The men's national team has won three gold medals at the Olympic Games, one FIVB World Championship, two FIVB Volleyball World Cup, and one FIVB World League. Meanwhile, the women's national team has won the one FIVB World Championship and six editions of the FIVB World Grand Prix.
Beach volleyball has increasingly become popular in the United States, in part due to media exposure during the Olympic Games.
Rugby union
Rugby union is played professionally, recreationally and in colleges, though it is not governed by the NCAA (see college rugby). An estimated 1.2 million people in the United States play rugby. The U.S. national team has competed at the Rugby World Cup. In rugby sevens, the men's national team is one of 15 "core teams" that participate in every event of the annual World Rugby Sevens Series, and the women's national team is one of 11 core teams in the Women's Sevens Series. The professional domestic club competition PRO Rugby began play in April 2016, but lasted only one season; a second attempt at a professional league, Major League Rugby, launched in 2018.

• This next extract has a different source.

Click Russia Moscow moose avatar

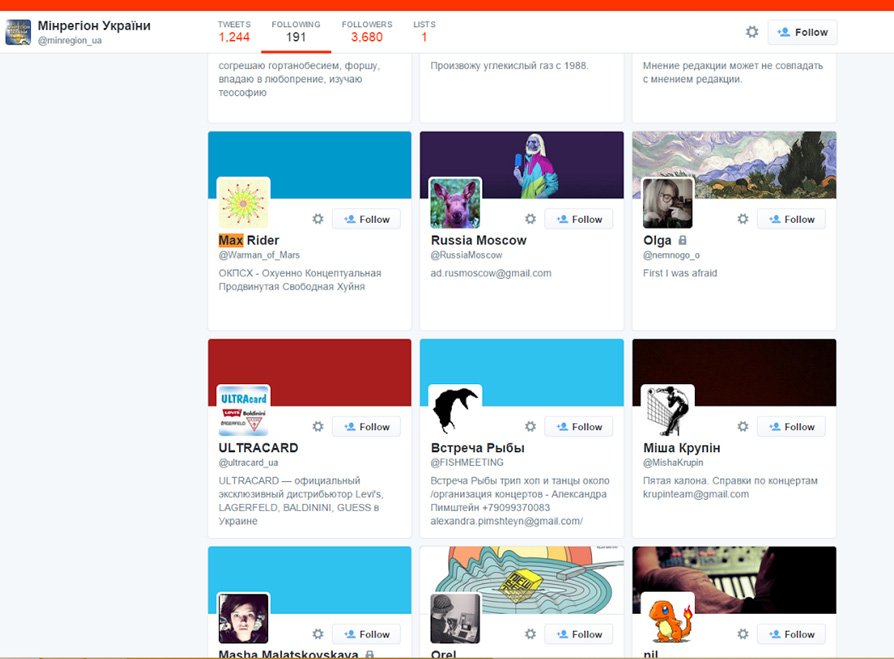[x=455, y=203]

Rugby union participation in the U.S. has grown significantly in recent years, growing by 350% between 2004 and 2011. A 2010 survey by the National Sporting Goods Manufacturers Association ranked rugby union as the fastest-growing sport in the U.S. The sports profile in the U.S. has received a tremendous boost from the IOC's announcement in 2009 that rugby union would return to the Olympics in 2016. Since the Olympic announcement, rugby union events such as the Collegiate Rugby Championship, the USA Sevens, and the Rugby World Cup have been broadcast on network TV. The USA Sevens, held every year in February or March as part of the World Rugby Sevens Series and adding a parallel women's event in the World Rugby Women's Sevens Series in 2017, regularly draws more than 60,000 fans to Sam Boyd Stadium in Las Vegas.
Rugby football formed the basis of modern American football; the two sports were nearly identical in the late 19th century but diverged into distinct, incompatible codes by the start of the 20th century.
Cricket
In 2006 it was estimated that 30,000 people in the United States play or watch cricket annually. By 2017, this figure had risen to 200,000 people playing cricket in 6,000 teams. Cricket in the United States is not as popular as baseball and is not as popular among as large a fraction of the population as it is within either the Commonwealth nations or the other ICC full member (or Test cricket) nations. There are at least two historical reasons for the relative obscurity of cricket within the United States. One reason was the 19th-century-rise of the summer time bat and ball sport now called baseball, which seems to have displaced cricket as a popular pastime. Another reason was that in 1909 when the ICC was originally organized as the Imperial Cricket Conference it was open only to Commonwealth nations and thereby excluded the US from participating in the sport at the highest level.
Nevertheless, in 1965 the US was admitted to the renamed ICC as an associate member and the sport grew in popularity in the second half of the 20th century. An oft mentioned reason for the growing popularity of cricket is the growing population of immigrants to the US who come from cricket playing nations.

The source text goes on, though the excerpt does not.